● **TASK OBJECTIVE**
Take the line that contains "Given: Disable the" and every line below it to the end of the entries, and give them again exactly, leaving out any pictures.

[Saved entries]
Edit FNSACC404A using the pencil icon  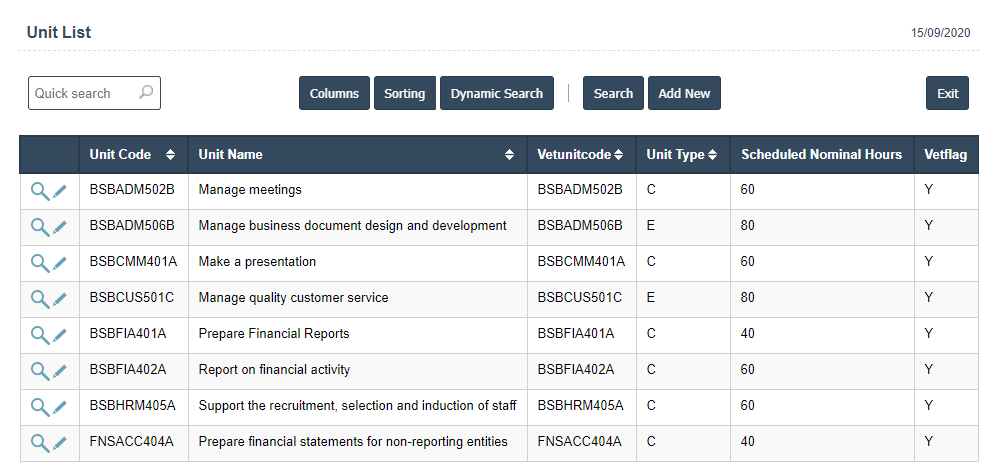tap(60, 443)
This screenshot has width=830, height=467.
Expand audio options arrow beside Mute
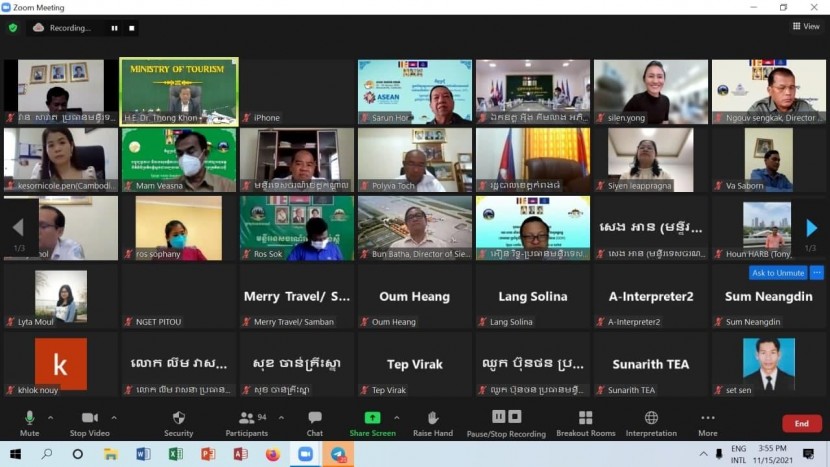(50, 417)
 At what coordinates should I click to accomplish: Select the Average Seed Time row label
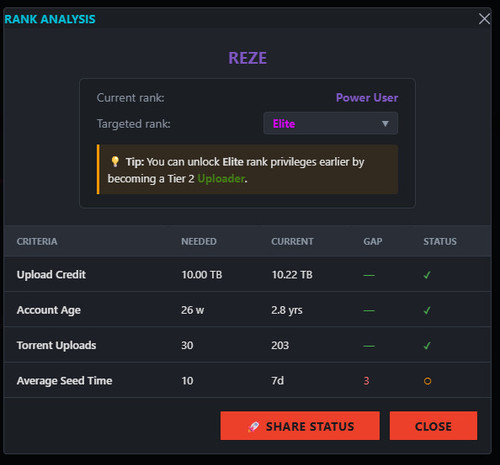(x=64, y=381)
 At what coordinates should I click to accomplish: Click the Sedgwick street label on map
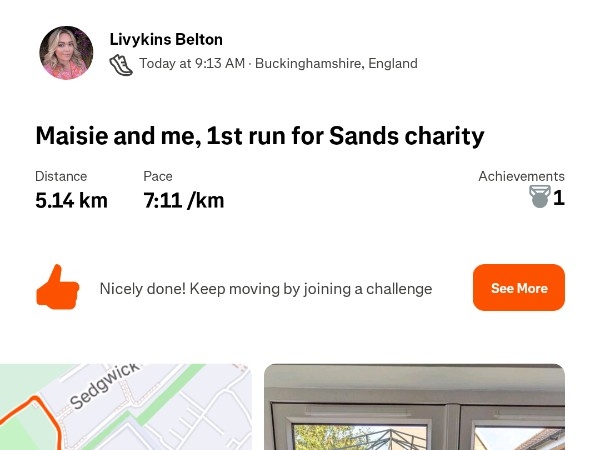tap(105, 386)
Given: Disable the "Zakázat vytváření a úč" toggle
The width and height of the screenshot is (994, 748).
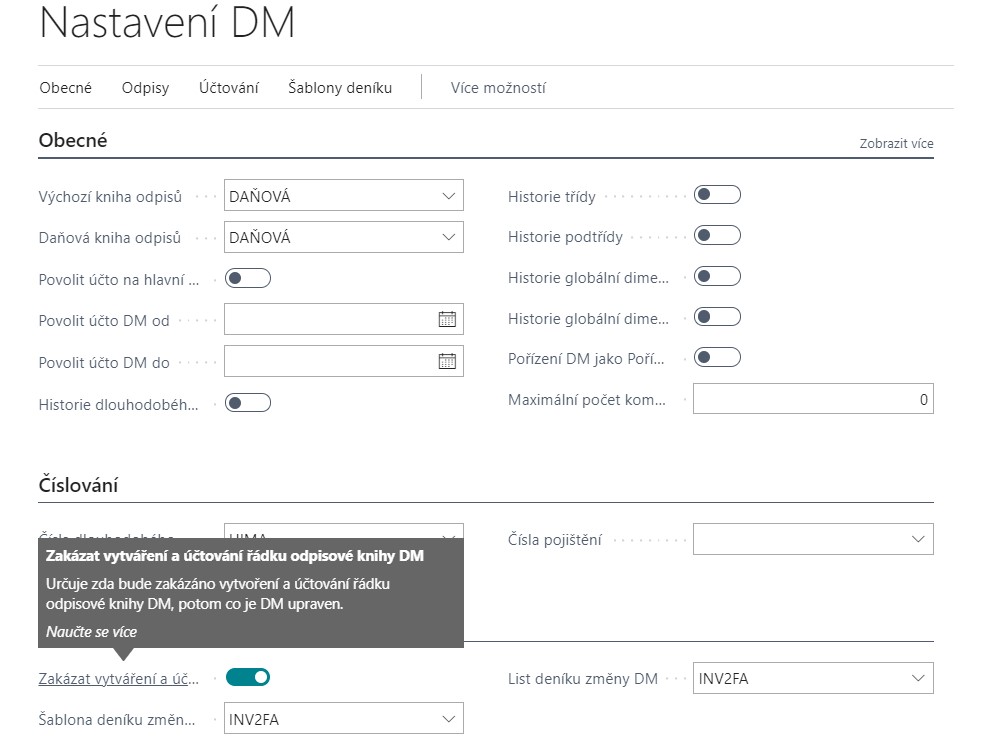Looking at the screenshot, I should tap(247, 677).
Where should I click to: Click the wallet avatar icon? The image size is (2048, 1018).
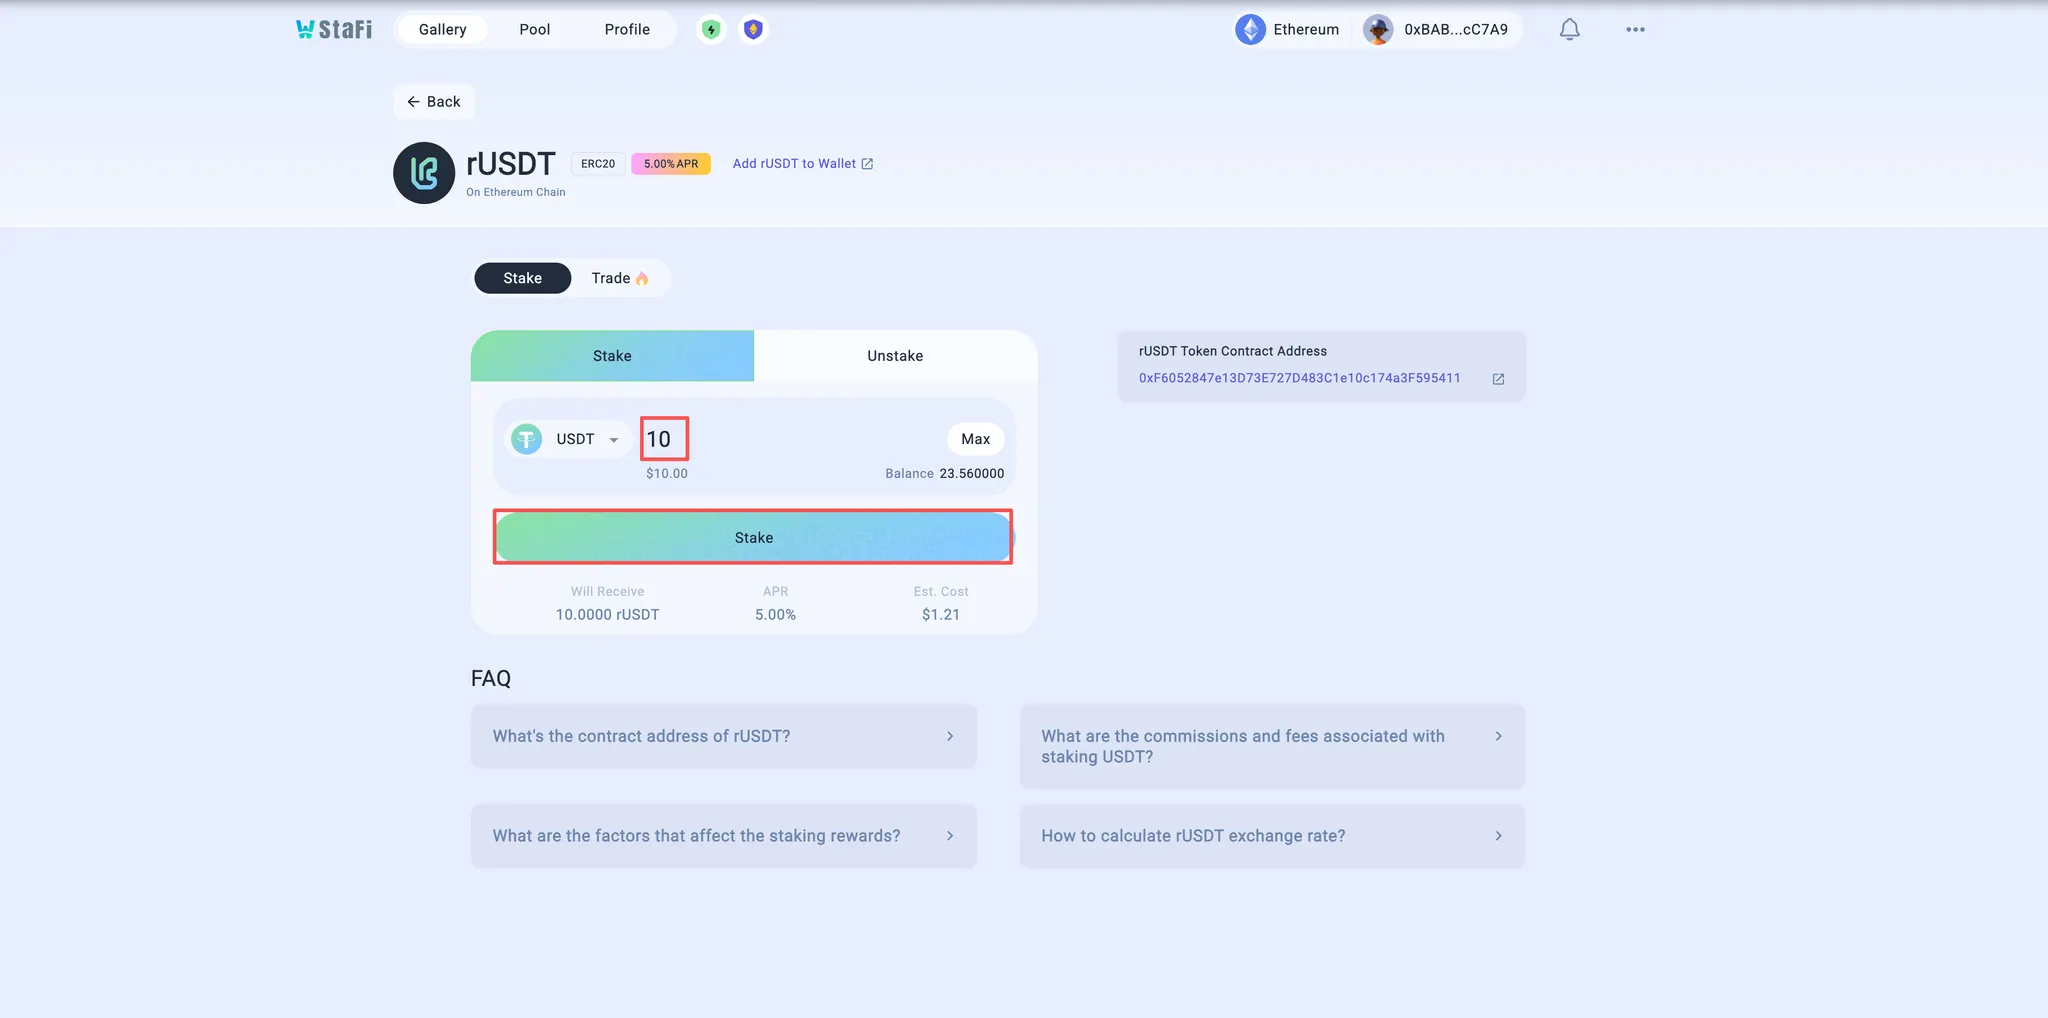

● **ANSWER**
Given: Disable the "Zakázat vytváření a úč" toggle
The width and height of the screenshot is (994, 748).
Looking at the screenshot, I should tap(247, 677).
Where should I click to: Click the wallet avatar icon? The image size is (2048, 1018).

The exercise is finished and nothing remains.